Passage provided »
^^^^^^^^
Apparent translation:

This Government has calculated in precise detail, while taking into account as many  integral factors that can affect the course of a national economy, the best possible strategy to ensure the ongoing health of British industry and its workforce, and our present policies are a necessary part of this strategy. Carrying them to their conclusion will reap dividends in the long run.”

Actual translation:

“This Government is just doing what a handbook written by some bloke called Milton Friedman keeps telling them to do, and then getting taken completely by surprised when what it tells us will happen doesn’t happen at all. But please keep voting for us, and we’ll then start rolling the dice at random and hoping better numbers come up further down the line, which we will then assure you was exactly how we planned it to happen all along.”

Entry 2:

“Labour got us into this mess, we are simply clearing it up.” {cant}

Apparent translation:

“The previous Government of the Labour Party created the economic turmoil of the last seven or eight years, and we are simply making the unhappy choices required of any responsible Government who wishes to repair the damage that has been done.”
^^^^^^^^
Actions to take »
1) In the passage on government phrases, who wrote the handbook that the actual translation of the first entry says the Government is following?
2) Carry on the passage on government phrases from its final line, keeping its format and tone.

Available data »
^^^^^^^^
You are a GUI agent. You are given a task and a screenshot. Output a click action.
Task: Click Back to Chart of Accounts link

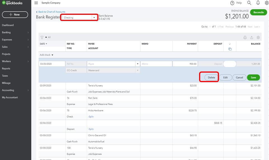[52, 12]
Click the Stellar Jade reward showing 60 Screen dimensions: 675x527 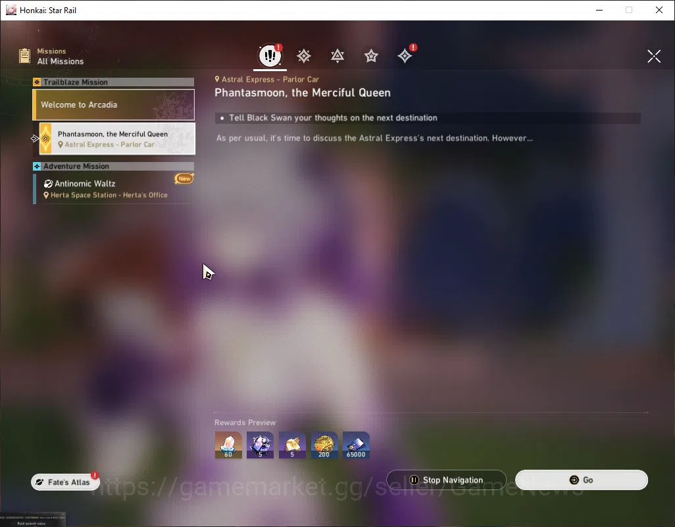228,445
^^^^^^^^
Results of the exercise »
1) Someone called Milton Friedman.

2)
Actual translation:

“The banks got us into this mess, but we don’t want to do anything to rein them in because over half of our party and its funders are bankers themselves, so instead we are creating the perfect conditions for the banks to get us into an even bigger mess in a couple of years’ time.”

Entry 3:

“We are paying down Britain’s debts.” {cant}

Apparent translation:

“Britain’s National Debt has declined since this Government came to power due to our shrewd handling of the public finances.”

Actual translation:

“Britain’s National Debt has almost doubled since this Government came to power due to our cack-handed butchery of the public finances, and we haven’t the remotest scooby how to stop it.”

Entry 4:

“Tax-cuts for the wealthy create more jobs.” {o-bugga}

Apparent translation:

“Reducing the tax burden for the well-off and the business-owning classes will make extra money available for them to hire more staff, combating unemployment.”

Actual translation:

“Tax-cuts for the wealthy create more off-shore bank accounts for people who look and sound an awful lot like ourselves, and who are also likely to offer us directorships in their companies once we’ve given up this politics-malarkey.”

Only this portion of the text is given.